LinuxLists.cc - Re: [RFC] dm-bow working prototype

2018-10-23 22:31:01

Subject: Re: [RFC] dm-bow working prototype

On Tue, Oct 23, 2018 at 02:23:28PM -0700, Paul Lawrence wrote:
> It is planned to use this driver to enable restoration of a failed
> update attempt on Android devices using ext4.

Could you say a bit more about the reason for this new dm target so we
can understand better what parameters you are trying to optimise and
within what new constraints? What are the failure modes that you need
to handle better by using this? (We can guess some answers, but it
would better if you can lay them out so we don't need to make
assumptions.)

Alasdair

2018-10-24 18:44:50

by Paul Lawrence

[permalink] [raw]

Subject: Re: [RFC] dm-bow working prototype

Android has had the concept of A/B updates for since Android N, which
means that if an update is unable to boot for any reason three times, we
revert to the older system. However, if the failure occurs after the new
system has started modifying userdata, we will be attempting to start an
older system with a newer userdata, which is an unsupported state. Thus
to make A/B able to fully deliver on its promise of safe updates, we
need to be able to revert userdata in the event of a failure.
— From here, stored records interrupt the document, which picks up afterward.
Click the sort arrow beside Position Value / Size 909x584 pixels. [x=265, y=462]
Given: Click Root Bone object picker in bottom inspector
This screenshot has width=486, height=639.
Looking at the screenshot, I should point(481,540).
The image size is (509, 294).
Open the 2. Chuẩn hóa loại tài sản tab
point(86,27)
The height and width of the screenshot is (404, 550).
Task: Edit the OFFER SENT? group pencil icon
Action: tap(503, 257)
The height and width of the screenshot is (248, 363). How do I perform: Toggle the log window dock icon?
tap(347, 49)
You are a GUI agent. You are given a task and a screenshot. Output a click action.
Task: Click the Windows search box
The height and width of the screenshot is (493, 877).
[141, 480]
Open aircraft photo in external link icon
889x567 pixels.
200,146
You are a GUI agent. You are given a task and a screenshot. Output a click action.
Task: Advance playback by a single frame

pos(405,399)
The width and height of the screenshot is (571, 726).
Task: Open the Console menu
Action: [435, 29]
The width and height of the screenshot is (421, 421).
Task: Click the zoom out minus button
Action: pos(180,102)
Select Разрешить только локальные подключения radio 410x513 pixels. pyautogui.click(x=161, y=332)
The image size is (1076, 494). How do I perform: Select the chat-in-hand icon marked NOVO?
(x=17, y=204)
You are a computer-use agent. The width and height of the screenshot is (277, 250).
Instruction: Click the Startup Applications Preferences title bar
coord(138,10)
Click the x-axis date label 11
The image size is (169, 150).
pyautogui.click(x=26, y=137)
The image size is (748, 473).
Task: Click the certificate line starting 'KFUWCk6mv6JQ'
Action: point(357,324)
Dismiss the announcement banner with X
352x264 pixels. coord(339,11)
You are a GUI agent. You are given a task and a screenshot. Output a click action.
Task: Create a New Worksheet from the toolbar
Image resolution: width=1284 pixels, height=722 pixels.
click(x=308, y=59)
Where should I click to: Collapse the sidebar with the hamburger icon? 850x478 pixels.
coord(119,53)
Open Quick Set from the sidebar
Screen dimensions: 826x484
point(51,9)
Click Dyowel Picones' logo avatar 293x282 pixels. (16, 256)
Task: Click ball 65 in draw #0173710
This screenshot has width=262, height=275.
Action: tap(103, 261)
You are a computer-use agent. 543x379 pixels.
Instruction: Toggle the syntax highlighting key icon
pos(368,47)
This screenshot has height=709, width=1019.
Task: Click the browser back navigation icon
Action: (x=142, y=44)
For those cases where the file system on userdata supports
snapshots/checkpoints, we should clearly use them. However, there are
many Android devices using filesystems that do not support checkpoints,
so we need a generic solution. Here we had two options. One was to use
overlayfs to manage the changes, then on merge have a script that copies
the files to the underlying fs. This was rejected on the grounds of
compatibility concerns and managing the merge through reboots, though it
is definitely a plausible strategy. The second was to work at the block
layer.

At the block layer, dm-snap would have given us a ready-made solution,
except that there is no sufficiently large spare partition on Android
devices. But in general there is free space on userdata, just scattered
over the device, and of course likely to get modified as soon as
userdata is written to. We also decided that the merge phase was a high
risk component of any design. Since the normal path is that the update
succeeds, we anticipate merges happening 99% of the time, and we want to
guarantee their success even in the event of unexpected failure during
the merge. Thus we decided we preferred a strategy where the device is
in the committed state at all times, and rollback requires work, to one
where the device remains in the original state but the merge is complex.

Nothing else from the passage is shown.